◆ **Objectif**
D'après le texte sur l'Union européenne, quel anniversaire célébrera-t-on bientôt au Sud ?

┌─ Source

Publié le 02/12/2015

Dominique DAVID

Emprise dans un cercle de feu, que peut l’Union européenne ? Apparemment rien. Elle ne peut pas gérer les crises : ni en Ukraine, ni face aux migrations massives de 2015, ni face aux derniers développements du terrorisme Bruxelles n’apparaît décisive.

Elle ne peut pas, non plus, prévenir ces crises en modelant son environnement : le grand projet d’extension de la paix par la politique de voisinage n’est pas vraiment un succès, ni à l’Est ni au Sud – où l’on célébrera bientôt le 20e anniversaire des espoirs perdus du processus de Barcelone.

L’Union européenne a certes un effet sur son extérieur proche : souvent positif (comme le montre la plupart des processus d’élargissement), parfois négatif (ainsi que l’illustre l’affaire ukrainienne). Les actions européennes à destination de l’extérieur sont fort nombreuses. Mais constituent-elles une politique ?

Non, et au premier chef pour une raison simple : nous ne savons pas ce que pourrait être une politique européenne dans le domaine régalien par excellence de la diplomatie qui, par définition, tangente celui de la sécurité et de la défense. Serait-ce une politique étrangère globale commune ? Nul n’en veut, ne l’imagine – ni les « grands » qui n’entendent pas se soumettre aux caprices des « petits », ni les « petits » qui n’acceptent pas plus l’arrogance des « grands ». Serait-ce une création, hors des sentiers déjà battus par les diplomaties traditionnelles ? Cela existe déjà, avec depuis des décennies l’action de la Commission. Mais face à l’ampleur des problèmes, il faudrait des budgets croissants (loin d’être au rendez-vous), et les implications politiques des choix d’apparence technique de la Commission n’ont pas toujours été maîtrisées (tel le cas de l’Ukraine). Serait-ce, encore, une politique de brèches, de bribes, l’Union européenne construisant son espace vital sur l’inaction des États ? Elle ne pourrait alors agir que dans les domaines où les États ne verraient pas leur intérêt direct – donc inévitablement marginaux.

└─
┌─ Données enregistrées

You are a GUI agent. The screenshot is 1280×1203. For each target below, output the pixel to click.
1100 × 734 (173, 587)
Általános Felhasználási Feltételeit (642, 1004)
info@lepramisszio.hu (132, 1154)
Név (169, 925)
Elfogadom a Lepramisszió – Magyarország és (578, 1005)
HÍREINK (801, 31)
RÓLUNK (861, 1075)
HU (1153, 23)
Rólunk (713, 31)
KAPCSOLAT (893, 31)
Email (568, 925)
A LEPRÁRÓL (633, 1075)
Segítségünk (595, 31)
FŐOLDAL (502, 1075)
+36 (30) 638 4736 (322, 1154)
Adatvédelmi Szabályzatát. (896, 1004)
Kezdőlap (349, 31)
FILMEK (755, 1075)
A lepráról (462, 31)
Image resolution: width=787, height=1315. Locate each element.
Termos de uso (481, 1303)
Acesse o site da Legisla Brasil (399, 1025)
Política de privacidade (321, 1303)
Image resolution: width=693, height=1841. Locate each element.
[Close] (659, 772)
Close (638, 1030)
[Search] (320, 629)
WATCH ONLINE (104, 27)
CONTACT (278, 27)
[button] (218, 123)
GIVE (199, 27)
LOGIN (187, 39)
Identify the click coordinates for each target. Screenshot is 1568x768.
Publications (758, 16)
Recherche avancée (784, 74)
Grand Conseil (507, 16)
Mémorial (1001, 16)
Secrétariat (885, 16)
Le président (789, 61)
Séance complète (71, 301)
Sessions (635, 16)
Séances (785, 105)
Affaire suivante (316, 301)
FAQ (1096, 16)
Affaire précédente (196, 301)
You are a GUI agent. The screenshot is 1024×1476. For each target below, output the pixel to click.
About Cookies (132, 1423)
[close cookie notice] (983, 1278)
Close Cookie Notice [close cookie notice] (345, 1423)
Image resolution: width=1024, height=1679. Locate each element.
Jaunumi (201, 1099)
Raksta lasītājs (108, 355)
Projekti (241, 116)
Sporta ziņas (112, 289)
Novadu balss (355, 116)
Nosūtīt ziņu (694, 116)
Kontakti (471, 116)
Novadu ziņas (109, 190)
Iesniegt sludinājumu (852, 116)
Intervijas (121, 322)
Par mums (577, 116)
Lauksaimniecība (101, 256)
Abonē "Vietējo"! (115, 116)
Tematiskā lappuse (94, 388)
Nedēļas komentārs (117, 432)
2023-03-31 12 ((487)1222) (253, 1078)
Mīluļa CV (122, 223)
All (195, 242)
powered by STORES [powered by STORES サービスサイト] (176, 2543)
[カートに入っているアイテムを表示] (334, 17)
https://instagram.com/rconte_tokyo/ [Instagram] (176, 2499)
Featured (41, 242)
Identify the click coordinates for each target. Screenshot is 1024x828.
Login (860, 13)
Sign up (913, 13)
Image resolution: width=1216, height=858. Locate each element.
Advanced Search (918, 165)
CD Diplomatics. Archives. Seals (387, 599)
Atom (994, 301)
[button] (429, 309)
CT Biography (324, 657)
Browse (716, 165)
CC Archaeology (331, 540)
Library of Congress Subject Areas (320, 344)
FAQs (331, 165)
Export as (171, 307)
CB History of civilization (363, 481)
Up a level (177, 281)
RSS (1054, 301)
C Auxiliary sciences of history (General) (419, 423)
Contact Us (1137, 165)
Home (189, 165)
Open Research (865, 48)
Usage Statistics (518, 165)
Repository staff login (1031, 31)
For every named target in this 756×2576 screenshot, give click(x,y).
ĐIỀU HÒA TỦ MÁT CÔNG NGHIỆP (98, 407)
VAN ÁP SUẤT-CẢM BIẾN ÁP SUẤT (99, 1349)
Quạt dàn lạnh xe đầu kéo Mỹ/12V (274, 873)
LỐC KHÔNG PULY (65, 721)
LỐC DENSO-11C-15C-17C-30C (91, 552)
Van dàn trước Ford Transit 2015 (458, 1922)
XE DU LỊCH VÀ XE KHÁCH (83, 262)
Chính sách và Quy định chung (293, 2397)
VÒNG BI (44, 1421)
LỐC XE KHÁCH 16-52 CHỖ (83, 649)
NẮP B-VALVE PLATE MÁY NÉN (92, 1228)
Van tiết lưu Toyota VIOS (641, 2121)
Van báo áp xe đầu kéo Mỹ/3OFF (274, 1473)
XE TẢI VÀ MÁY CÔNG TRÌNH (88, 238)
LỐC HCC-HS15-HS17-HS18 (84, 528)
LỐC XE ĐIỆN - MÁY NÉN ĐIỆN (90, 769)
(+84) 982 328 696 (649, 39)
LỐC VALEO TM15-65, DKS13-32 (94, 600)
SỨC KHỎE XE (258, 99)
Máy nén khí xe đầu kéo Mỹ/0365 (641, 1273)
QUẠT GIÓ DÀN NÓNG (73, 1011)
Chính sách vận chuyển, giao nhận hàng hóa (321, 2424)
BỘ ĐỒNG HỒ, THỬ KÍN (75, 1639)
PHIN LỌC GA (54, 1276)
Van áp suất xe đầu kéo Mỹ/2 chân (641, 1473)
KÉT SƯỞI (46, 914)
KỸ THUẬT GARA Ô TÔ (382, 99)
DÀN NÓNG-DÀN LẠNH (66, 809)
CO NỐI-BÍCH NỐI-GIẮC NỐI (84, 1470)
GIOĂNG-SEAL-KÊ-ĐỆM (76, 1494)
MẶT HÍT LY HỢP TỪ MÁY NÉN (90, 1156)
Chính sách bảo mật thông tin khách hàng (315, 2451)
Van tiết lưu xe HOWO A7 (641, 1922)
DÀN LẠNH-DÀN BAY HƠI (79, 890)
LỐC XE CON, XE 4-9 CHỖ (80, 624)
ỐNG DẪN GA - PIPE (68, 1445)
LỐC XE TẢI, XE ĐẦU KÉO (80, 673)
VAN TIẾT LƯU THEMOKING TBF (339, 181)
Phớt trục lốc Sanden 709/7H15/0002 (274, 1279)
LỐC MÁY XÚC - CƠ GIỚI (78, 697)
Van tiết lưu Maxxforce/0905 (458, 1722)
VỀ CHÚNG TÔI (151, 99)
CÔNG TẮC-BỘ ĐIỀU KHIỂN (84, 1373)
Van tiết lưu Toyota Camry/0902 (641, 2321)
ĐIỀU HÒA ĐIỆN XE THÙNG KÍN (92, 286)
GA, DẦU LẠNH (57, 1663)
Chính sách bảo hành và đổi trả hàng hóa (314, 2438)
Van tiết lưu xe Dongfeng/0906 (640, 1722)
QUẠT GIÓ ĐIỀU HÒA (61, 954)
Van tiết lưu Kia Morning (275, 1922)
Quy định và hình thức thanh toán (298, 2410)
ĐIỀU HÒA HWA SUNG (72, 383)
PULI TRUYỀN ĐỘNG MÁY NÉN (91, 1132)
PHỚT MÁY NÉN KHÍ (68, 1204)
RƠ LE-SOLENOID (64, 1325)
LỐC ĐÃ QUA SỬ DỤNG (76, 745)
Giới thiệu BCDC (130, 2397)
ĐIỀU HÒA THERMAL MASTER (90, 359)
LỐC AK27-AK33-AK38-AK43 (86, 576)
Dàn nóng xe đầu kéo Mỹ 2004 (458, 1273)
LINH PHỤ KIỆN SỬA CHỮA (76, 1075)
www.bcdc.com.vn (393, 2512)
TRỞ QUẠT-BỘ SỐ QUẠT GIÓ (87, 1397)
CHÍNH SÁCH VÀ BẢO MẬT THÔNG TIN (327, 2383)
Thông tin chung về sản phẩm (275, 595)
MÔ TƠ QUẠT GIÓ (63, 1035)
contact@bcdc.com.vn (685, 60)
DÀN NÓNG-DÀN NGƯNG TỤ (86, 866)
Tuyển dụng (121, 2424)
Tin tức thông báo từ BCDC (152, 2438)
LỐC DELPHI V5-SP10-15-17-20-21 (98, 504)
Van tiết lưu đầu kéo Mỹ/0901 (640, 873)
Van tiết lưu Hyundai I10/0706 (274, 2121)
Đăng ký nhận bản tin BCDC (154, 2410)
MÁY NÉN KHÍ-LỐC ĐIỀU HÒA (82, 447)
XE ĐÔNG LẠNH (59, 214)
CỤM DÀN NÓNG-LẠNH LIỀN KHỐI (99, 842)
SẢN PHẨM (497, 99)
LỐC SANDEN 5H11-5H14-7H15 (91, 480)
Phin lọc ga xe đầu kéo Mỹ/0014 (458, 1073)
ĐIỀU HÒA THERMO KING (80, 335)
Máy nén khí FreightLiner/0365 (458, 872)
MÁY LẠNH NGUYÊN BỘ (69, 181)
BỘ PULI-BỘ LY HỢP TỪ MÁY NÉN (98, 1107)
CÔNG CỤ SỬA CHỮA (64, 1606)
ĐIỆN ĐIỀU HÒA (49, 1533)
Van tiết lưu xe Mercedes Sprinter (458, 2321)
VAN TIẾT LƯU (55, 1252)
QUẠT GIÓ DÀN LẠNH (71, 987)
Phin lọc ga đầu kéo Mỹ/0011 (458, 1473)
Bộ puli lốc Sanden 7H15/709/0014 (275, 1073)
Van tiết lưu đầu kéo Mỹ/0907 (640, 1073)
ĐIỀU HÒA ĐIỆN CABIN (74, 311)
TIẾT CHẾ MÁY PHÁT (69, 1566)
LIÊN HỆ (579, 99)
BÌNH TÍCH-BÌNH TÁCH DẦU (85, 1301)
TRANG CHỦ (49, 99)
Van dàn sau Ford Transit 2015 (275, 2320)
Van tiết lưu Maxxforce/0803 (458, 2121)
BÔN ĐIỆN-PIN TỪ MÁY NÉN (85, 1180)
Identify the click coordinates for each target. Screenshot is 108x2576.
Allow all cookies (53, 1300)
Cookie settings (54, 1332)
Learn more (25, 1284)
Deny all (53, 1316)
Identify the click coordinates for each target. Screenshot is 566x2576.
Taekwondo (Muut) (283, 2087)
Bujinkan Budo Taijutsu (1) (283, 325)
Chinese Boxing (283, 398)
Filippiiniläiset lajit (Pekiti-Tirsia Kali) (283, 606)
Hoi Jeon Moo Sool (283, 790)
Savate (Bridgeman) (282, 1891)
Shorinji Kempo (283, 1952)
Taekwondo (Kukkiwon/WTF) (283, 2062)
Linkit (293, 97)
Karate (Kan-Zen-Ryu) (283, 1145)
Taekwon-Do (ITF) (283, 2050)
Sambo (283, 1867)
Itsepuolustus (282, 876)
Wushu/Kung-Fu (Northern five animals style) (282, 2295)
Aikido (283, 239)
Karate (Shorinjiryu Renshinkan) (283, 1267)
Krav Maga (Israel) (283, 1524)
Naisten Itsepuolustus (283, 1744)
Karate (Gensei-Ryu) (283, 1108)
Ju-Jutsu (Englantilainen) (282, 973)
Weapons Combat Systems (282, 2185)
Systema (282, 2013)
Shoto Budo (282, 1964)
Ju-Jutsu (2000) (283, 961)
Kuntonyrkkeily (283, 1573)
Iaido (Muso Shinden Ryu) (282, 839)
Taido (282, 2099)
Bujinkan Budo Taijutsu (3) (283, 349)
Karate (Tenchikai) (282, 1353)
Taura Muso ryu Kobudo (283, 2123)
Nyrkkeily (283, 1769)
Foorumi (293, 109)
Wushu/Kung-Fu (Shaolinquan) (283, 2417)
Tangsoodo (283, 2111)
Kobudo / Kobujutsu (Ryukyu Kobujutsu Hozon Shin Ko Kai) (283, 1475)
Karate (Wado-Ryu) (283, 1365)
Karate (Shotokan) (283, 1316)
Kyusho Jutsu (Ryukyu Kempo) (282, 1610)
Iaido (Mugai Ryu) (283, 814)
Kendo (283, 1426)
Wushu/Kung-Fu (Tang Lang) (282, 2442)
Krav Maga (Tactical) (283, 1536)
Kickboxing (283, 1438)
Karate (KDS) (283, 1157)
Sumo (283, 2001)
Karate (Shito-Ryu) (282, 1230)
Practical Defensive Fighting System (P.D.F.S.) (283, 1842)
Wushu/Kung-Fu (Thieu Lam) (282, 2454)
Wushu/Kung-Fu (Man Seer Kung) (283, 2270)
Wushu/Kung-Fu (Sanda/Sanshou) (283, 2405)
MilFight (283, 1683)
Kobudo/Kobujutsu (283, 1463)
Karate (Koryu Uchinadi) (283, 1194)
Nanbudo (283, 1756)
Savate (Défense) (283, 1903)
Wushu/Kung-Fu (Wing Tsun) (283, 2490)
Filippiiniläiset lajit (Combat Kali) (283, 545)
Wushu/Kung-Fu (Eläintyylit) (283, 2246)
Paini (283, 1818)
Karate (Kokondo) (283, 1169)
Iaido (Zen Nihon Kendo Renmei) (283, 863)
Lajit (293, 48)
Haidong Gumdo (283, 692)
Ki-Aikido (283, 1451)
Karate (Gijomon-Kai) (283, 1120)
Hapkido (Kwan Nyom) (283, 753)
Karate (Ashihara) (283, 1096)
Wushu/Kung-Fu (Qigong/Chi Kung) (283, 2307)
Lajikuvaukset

└─

◆ **Réponse**
Le 20e anniversaire des espoirs perdus du processus de Barcelone.